— start of Extracted data —

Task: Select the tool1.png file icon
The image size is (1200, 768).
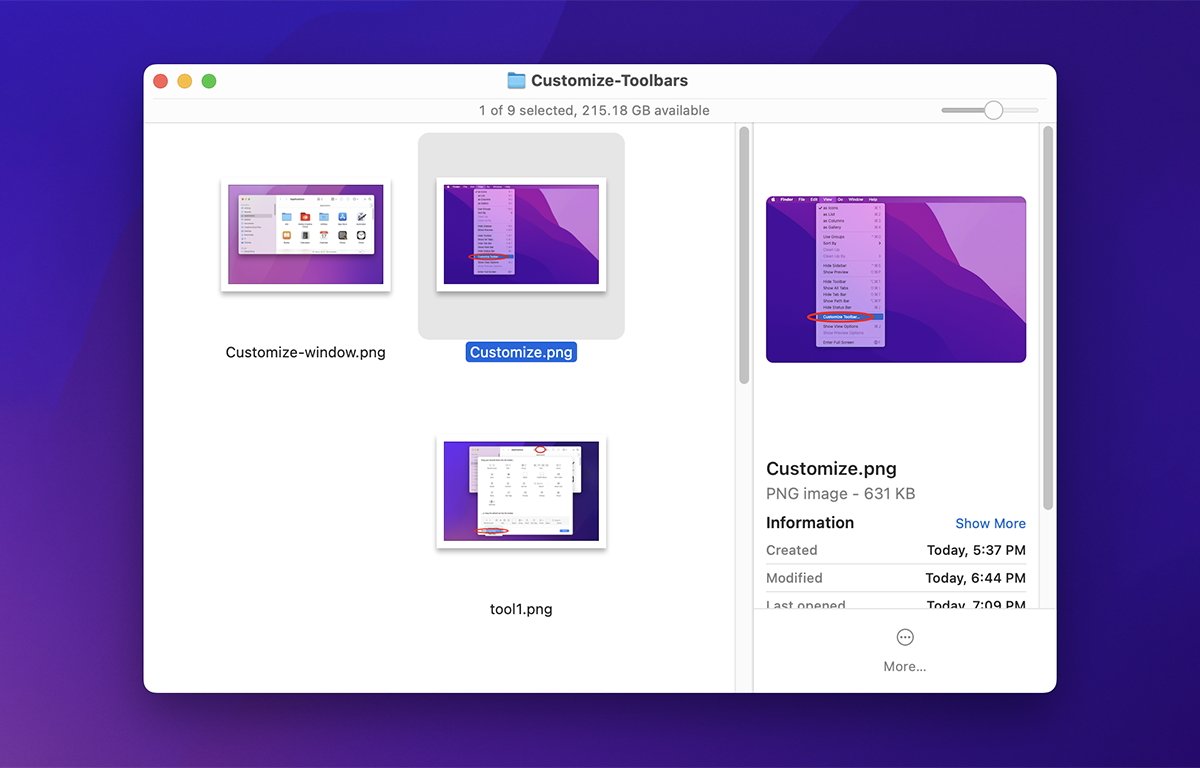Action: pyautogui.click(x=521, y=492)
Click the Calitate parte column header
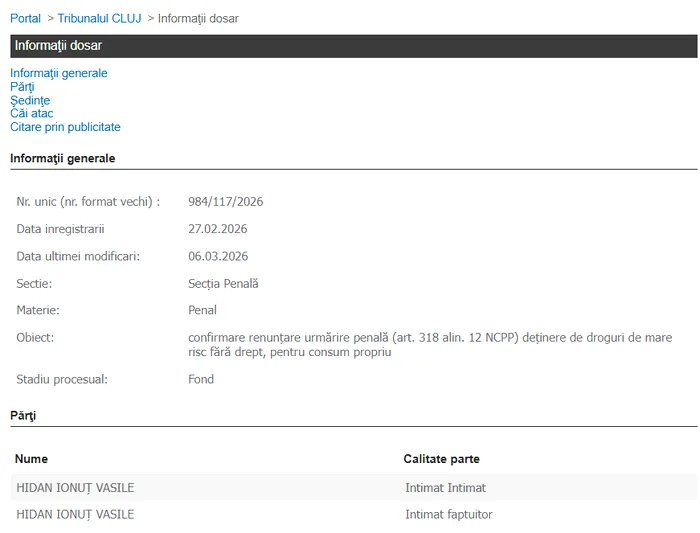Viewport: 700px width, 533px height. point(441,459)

— end of Extracted data —

**What you will do:** Reproduce all of the entries above with "column header" switched to "column heading", leaving everything else unchanged and omitting the pictures.

**Exercise result:**
Task: Select the tool1.png file icon
The image size is (1200, 768).
Action: pyautogui.click(x=521, y=492)
Click the Calitate parte column heading
Viewport: 700px width, 533px height. point(441,459)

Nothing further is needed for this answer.